Samedi 10 novembre 2007

logo-sncf.jpg FRANCEEn juin 2006, la SNCF transformait ses TGV high-tech, les iDTGV, en sites (au sens propre) de rencontres. Malgré tout, la société doit encore craindre que ses usagers ne s'ennuient. Elle a installé à bord d'un premier train, sur la ligne Paris-Perpignan, une borne Wi-Fi proposant du contenu à télécharger.

Cet équipement, appelé iDbox, a été placé dans la voiture-bar. Les voyageurs peuvent s'y connecter en Wi-Fi, donc, en allant dans cette voiture ou bien depuis les deux voitures contiguës. Au-delà, la connexion ne se fait plus, portée limitée du Wi-Fi oblige. Le service est gratuit, mais la SNCF ne fournit pas le matériel, juste la borne. L'usager doit venir avec son ordinateur portable Wi-Fi, son téléphone mobile Wi-Fi, son PDA Wi-Fi, sa console de jeu Wi-Fi, etc.

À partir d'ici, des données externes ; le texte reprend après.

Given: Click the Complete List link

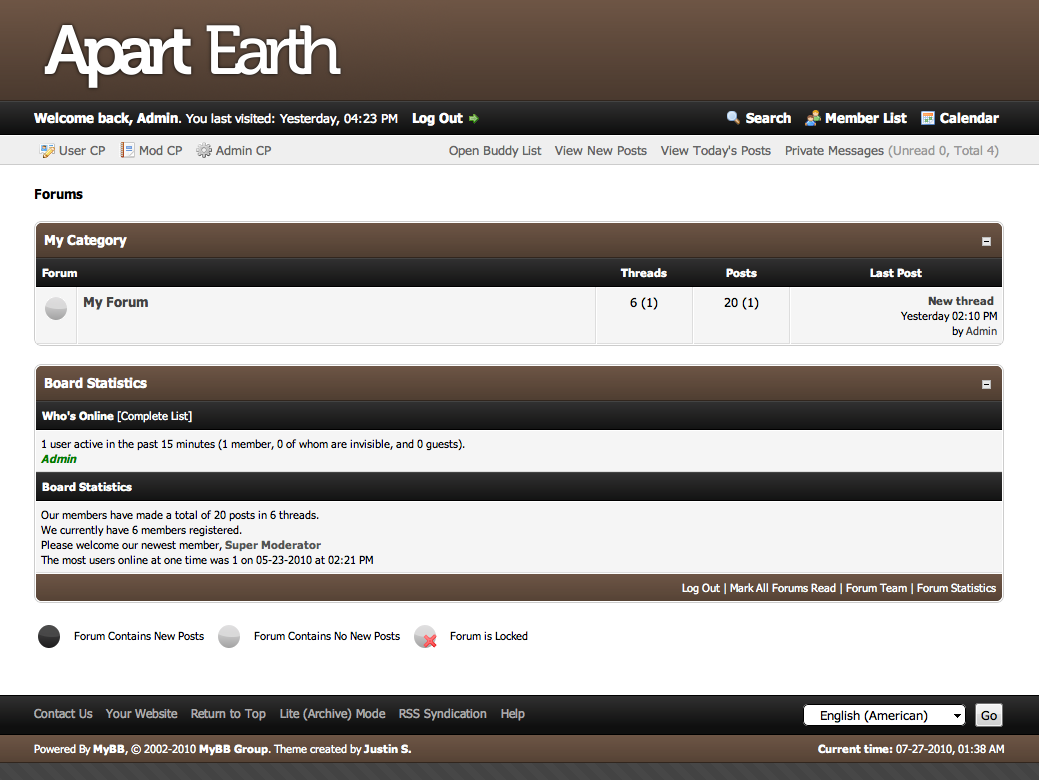Looking at the screenshot, I should click(x=155, y=416).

Quant aux contenus, ils concernent surtout la destination : informations sur l'actualité et les manifestations de la ville et de la région d'arrivée (en l'occurrence Perpignan), les hôtels, les activités culturelles, les sorties, etc. Pour compléter, l'iDbox propose aussi des bandes-annonces de films, des jeux ou encore les podcasts de Radio France. 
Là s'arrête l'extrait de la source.